# Regularization Techniques in Machine Learning

### Definition:
Regularization is a technique used to prevent overfitting by adding a penalty to the model's complexity.
It helps improve the generalization of the model, ensuring that it performs well not just on the training data but also on unseen data.

### Types of Regularization:

#### 1. **L2 Regularization (Ridge Regression):**
- **Formula:**
$$
\text{Loss function} = \text{Original Loss} + \lambda \sum_{i=1}^{n} w_i^2
$$
- Tends to shrink coefficients but doesn't set them to zero.

#### 2. **L1 Regularization (Lasso Regression):**
- **Formula:**
$$
\text{Loss function} = \text{Original Loss} + \lambda \sum_{i=1}^{n} |w_i|
$$
- Tends to drive some coefficients exactly to zero, leading to sparse models.

#### 3. **Elastic Net Regularization:**
- **Formula:**
$$
\text{Loss function} = \text{Original Loss} + \lambda \left( \alpha \sum_{i=1}^{n} |w_i| + (1-\alpha) \sum_{i=1}^{n} w_i^2 \right)
$$
- A mix of L1 and L2 regularization for a balance between feature selection and shrinkage.

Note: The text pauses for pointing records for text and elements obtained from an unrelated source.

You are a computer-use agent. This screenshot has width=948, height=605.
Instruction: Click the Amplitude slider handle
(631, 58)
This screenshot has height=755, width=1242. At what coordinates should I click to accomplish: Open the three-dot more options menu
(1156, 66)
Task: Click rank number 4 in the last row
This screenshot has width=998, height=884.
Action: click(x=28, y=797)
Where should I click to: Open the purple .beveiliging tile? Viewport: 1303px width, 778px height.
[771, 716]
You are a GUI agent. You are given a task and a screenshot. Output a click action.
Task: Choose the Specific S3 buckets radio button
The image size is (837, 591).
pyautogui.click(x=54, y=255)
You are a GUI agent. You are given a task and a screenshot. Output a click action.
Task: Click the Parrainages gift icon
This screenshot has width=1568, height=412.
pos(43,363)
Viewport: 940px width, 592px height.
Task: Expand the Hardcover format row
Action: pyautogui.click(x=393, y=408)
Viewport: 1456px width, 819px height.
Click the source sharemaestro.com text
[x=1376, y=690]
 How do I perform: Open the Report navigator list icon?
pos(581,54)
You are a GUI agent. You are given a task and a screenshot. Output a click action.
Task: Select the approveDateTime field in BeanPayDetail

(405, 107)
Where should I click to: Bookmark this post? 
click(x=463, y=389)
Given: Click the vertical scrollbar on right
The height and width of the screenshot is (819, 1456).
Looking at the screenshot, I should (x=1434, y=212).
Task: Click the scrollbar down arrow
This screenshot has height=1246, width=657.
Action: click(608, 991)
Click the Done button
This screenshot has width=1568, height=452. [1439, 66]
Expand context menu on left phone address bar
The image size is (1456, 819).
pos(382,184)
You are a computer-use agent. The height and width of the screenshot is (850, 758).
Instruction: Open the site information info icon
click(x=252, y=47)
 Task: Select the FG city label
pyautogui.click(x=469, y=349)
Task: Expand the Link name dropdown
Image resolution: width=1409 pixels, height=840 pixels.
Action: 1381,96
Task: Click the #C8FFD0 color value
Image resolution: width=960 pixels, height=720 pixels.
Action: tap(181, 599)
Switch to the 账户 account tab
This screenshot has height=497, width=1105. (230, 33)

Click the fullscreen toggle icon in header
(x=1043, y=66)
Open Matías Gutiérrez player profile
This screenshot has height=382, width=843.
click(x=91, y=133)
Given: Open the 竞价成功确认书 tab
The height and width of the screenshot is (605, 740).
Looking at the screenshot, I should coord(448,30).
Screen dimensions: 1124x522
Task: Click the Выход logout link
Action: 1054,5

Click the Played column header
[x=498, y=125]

#### 4. **Early Stopping (for Neural Networks):**
- **Description:**
  - Regularization technique for iterative models like neural networks. 
  - Training stops early if validation performance starts degrading, preventing overfitting.
  - Where $ \ w_i$ is slop of the curve


### Summary Table

| **Regularization Type** | **Penalty** | **Main Effect** |
|-------------------------|-------------|------------------|
| **L2 (Ridge)** | $ \lambda \sum_{i=1}^{n} w_i^2 $ | Shrinks coefficients but doesn't set them to zero |
| **L1 (Lasso)** | $ \lambda \sum_{i=1}^{n} \lvert w_i \rvert $ | Shrinks some coefficients to zero (feature selection) |
| **Elastic Net** | $ \lambda \left( \alpha \sum_{i=1}^{n} \lvert w_i \rvert + (1-\alpha) \sum_{i=1}^{n} w_i^2 \right) $ | Mix of L1 and L2 (balance between feature selection and shrinkage) |
| **Early Stopping** | Stops training if validation performance degrades | Prevents overfitting in iterative models like neural networks |